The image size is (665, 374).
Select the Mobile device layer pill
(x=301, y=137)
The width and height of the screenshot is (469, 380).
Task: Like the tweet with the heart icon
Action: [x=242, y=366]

• _Requirement_:
Set the listing above down again exactly.

• _Reply to the task_:
The image size is (665, 374).
Select the Mobile device layer pill
(x=301, y=137)
The width and height of the screenshot is (469, 380).
Task: Like the tweet with the heart icon
Action: [x=242, y=366]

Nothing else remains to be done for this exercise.